My question is not a nitpick, but rather a curiosity. I'm looking to move away from https://github.com/dchester/jsonpath to something RFC 9535 compliant and without esprima in dependencies for better security.
I went to package.json to confirm esprima is nowhere to be found, but there was es-toolkit with which im not familiar and it was not any clearer from a two usages in the code https://github.com/search?q=repo%3Aashphy%2Fjsonpath-js+es-toolkit+language%3ATypeScript&type=code&l=TypeScript.
It seems like isEqual from es-toolkit does strict deep equality check. Which is essentially assert.deepStrictEqual from node:assert with only difference being that isEqual treats -0 and +0 as the same, while assert.deepStrictEqual thinks otherwise. I personally agree with node on this front.
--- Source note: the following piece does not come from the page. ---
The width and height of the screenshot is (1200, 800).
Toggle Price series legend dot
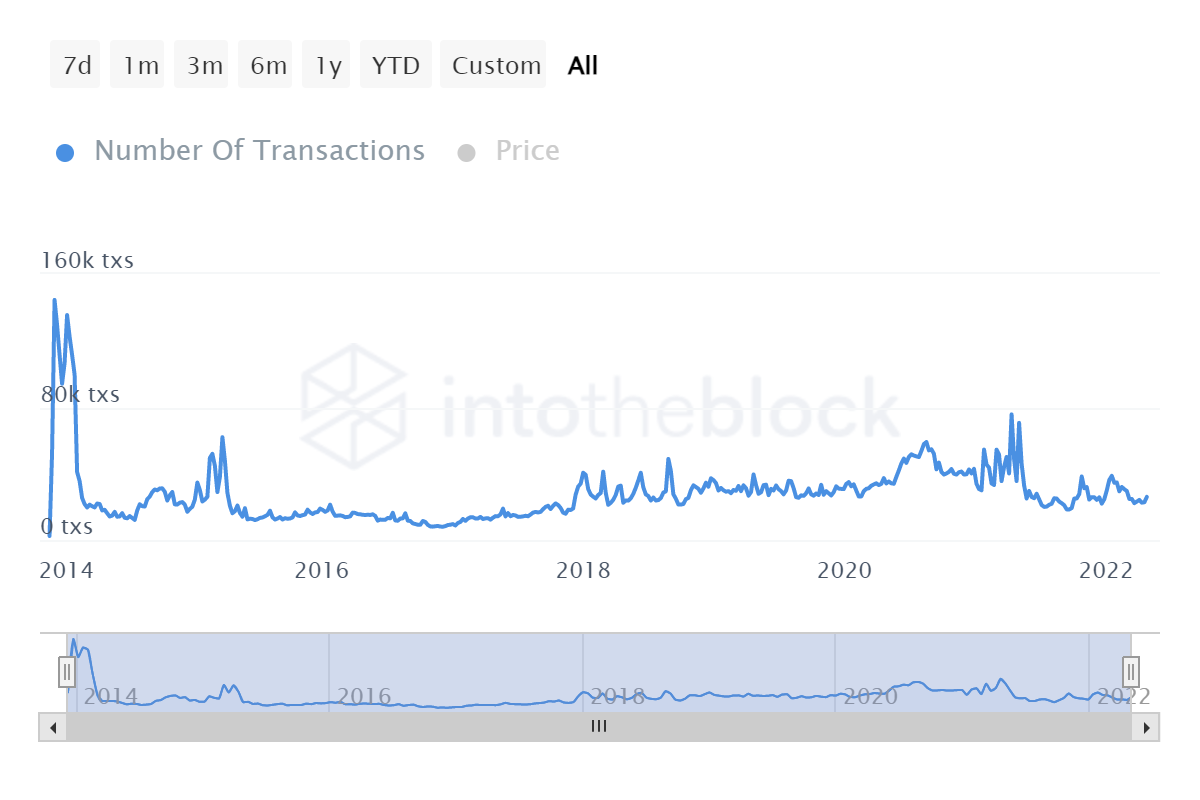tap(466, 152)
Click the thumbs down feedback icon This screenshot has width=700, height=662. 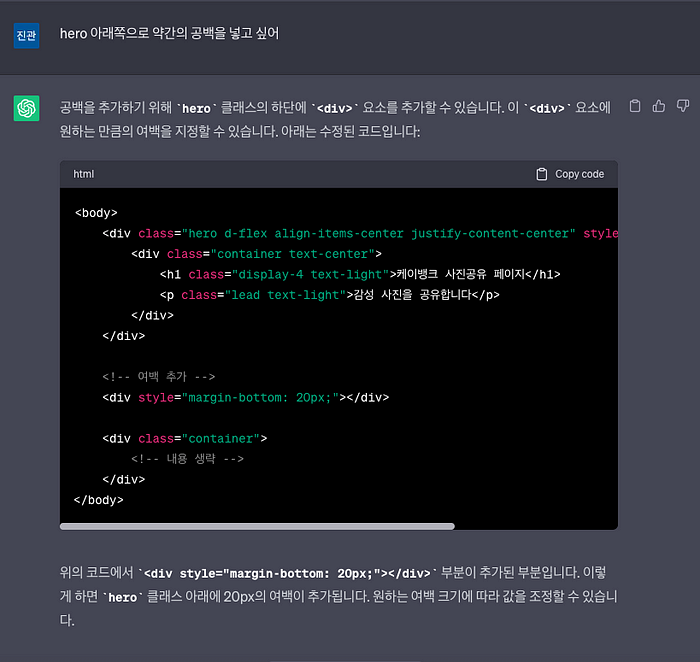coord(683,106)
`assert.deepStrictEqual` on `isEqual` examples
Examples copied from https://es-toolkit.slash.page/reference/predicate/isEqual.html
const assert = require("node:assert/strict");
// Example 1: Comparing Primitive Values
assert.deepStrictEqual(1, 1);
assert.deepStrictEqual("hello", "hello");
assert.deepStrictEqual(true, true);
assert.notDeepStrictEqual(1, 2);
assert.notDeepStrictEqual("hello", "world");
assert.notDeepStrictEqual(true, false);
// Example 2: Comparing Special Cases
assert.deepStrictEqual(NaN, NaN);
assert.notDeepStrictEqual(+0, -0); // the only difference between between assert.deepStrictEqual and es-toolkit.isEqual
// Example 3: Comparing Date Objects
const date1 = new Date('2020-01-01');
const date2 = new Date('2020-01-01');
assert.deepStrictEqual(date1, date2);
const date3 = new Date('2021-01-01');
assert.notDeepStrictEqual(date1, date3);
// Example 4: Comparing RegExp Objects
const regex1 = /hello/g;
const regex2 = /hello/g;
assert.deepStrictEqual(regex1, regex2);
const regex3 = /hello/i;
assert.notDeepStrictEqual(regex1, regex3);
// Example 5: Comparing Objects
const obj1 = { a: 1, b: { c: 2 } };
const obj2 = { a: 1, b: { c: 2 } };
assert.deepStrictEqual(obj1, obj2);
const obj3 = { a: 1, b: { c: 3 } };
assert.notDeepStrictEqual(obj1, obj3);
const obj4 = { a: 1, b: 2 };
const obj5 = { a: 1, c: 2 };
assert.notDeepStrictEqual(obj4, obj5);
// Example 6: Comparing Arrays
const arr1 = [1, 2, 3];
const arr2 = [1, 2, 3];
assert.deepStrictEqual(arr1, arr2);
const arr3 = [1, 2, 4];
assert.notDeepStrictEqual(arr1, arr3);
const arr4 = [1, 2];
assert.notDeepStrictEqual(arr1, arr4);What do you think of using node's 1st party node:assert module and deepStrictEqual method from it instead of 3rd party module for something which node has native support for? This will allow your package to go zero dependencies.
Potentially make an exception for difference in -0, +0 comparison.